058  Le découpage du département : A gauche le SYMOVE, à droite le SMVO

 

Conclusion.

 

Elaboré dans le contexte du milieu de la décennie 2000, le projet SYMEO manifestait la volonté du SYMOVE d’adopter des modes de gestion des déchets conformes aux objectifs nationaux de valorisation et adaptés aux évaluations alors en vigueur des perspectives d’évolution du gisement de déchets à traiter.

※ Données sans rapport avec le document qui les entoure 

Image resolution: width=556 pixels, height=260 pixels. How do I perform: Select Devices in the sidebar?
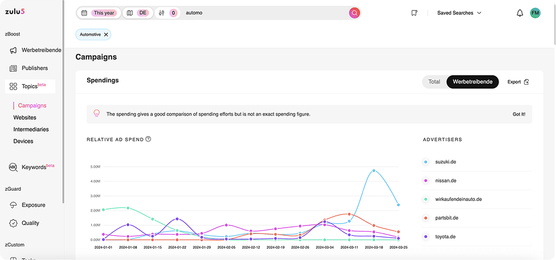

Cependant, s’il reste cohérent avec les exigences techniques actuelles, ce projet se trouve maintenant confronté avec les ruptures décidées ou constatées récemment en matière de production et de gestion des déchets. De plus la clarification des perspectives pour les déchets d’activités économiques est également fortement souhaitable.

 

L’Etat doit mobiliser au cours des prochaines semaines l’ensemble des acteurs concernés pour progresser dans la voie de cette optimisation et de cette clarification.

 

 

Commentaires de l’association Crépy environnement et de la qualité de vie

 

Des oppositions se sont manifestées :

-      ACCIDE, plusieurs associations se sont regroupées pour faire entendre leurs voix et proposer une autre alternative ;

-      Le Comité Syndical du Syndicat Mixte de la Vallée de l’Oise composé de 57 élus, représentants de nombreuses communes, communautés de communes et d’agglomération ont émis des doutes sur la nécessité économique d’un tel projet ;

-      D’autres élus, des sénateurs, des députés s’opposent à ce projet ;

-      Le R.O.S.O. également qui milite pour la fusion du SMVO et du SYMOVE pour une véritable politique coordonnée de gestion des déchets ménagers et d’activités économiques.